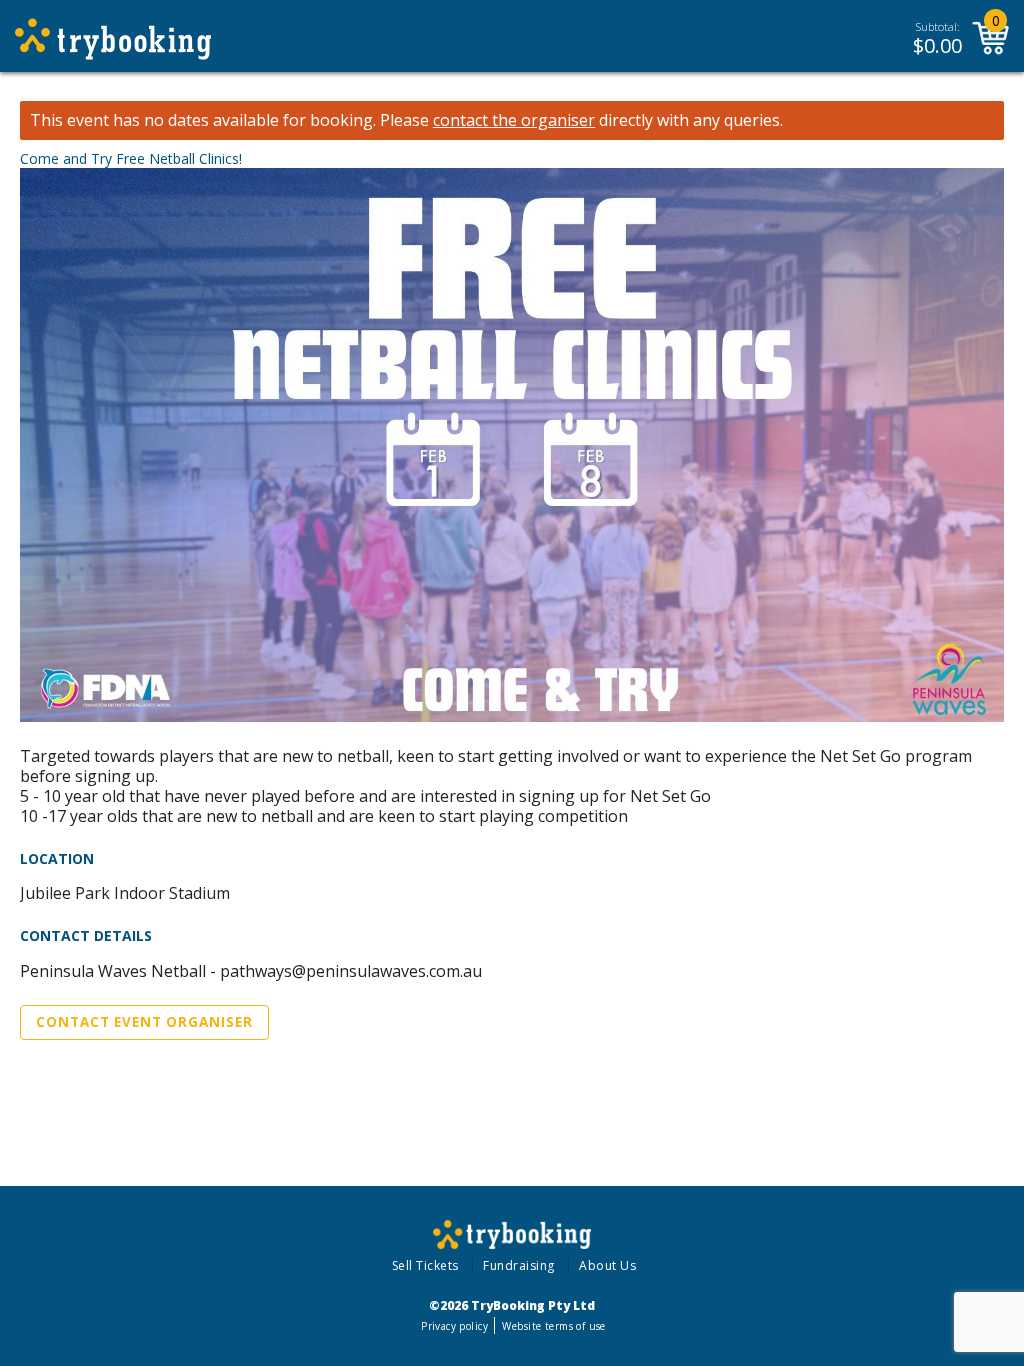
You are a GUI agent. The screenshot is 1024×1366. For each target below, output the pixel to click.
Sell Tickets (425, 1265)
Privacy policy (454, 1326)
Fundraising (519, 1265)
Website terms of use (553, 1326)
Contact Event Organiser (144, 1022)
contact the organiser (514, 120)
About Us (607, 1265)
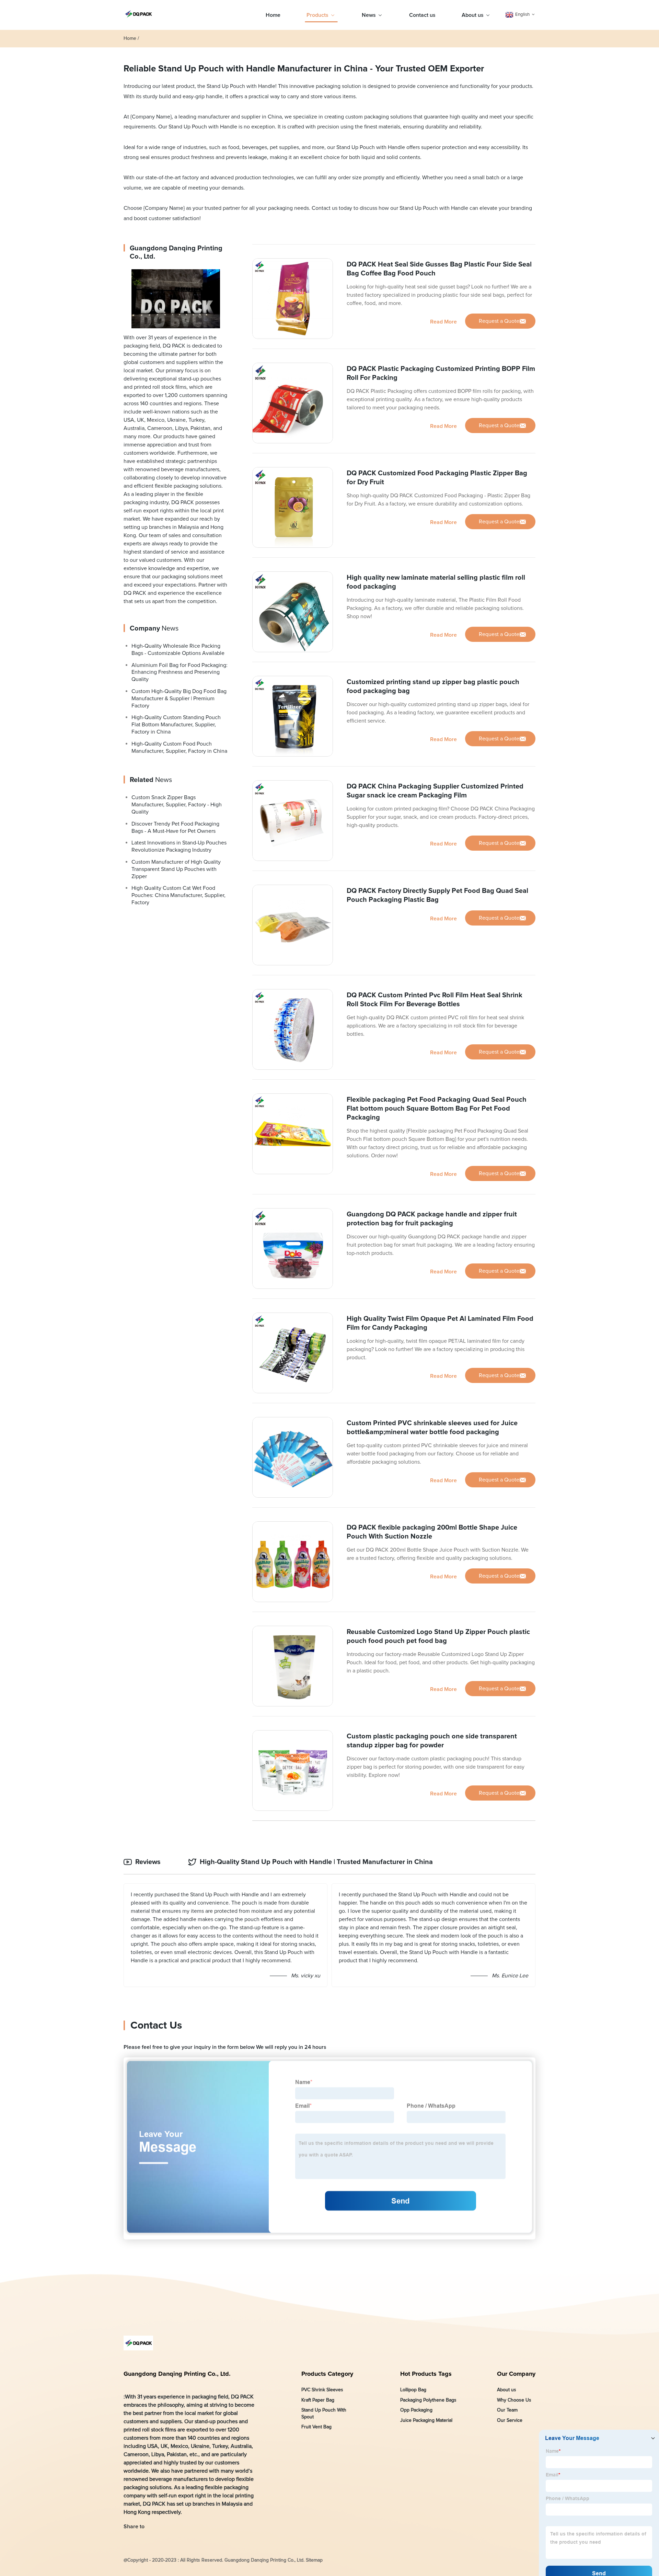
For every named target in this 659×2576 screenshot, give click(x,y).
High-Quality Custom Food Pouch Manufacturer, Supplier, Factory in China (179, 747)
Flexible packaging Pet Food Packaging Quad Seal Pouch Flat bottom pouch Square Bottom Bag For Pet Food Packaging (437, 1108)
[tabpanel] (329, 1935)
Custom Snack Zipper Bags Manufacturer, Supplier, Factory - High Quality (176, 805)
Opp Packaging (416, 2410)
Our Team (507, 2410)
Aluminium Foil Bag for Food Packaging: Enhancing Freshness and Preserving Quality (179, 672)
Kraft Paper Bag (317, 2400)
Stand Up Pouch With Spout (323, 2414)
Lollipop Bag (413, 2389)
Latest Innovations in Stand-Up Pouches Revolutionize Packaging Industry (179, 846)
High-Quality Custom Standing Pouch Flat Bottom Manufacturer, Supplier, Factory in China (176, 725)
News (369, 15)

++++++

Produce exactly the lines from the one containing "Lollipop Bag (413, 2389)" through the final line of the records above, both included, and no others.

Result:
Lollipop Bag (413, 2389)
Latest Innovations in Stand-Up Pouches Revolutionize Packaging Industry (179, 846)
High-Quality Custom Standing Pouch Flat Bottom Manufacturer, Supplier, Factory in China (176, 725)
News (369, 15)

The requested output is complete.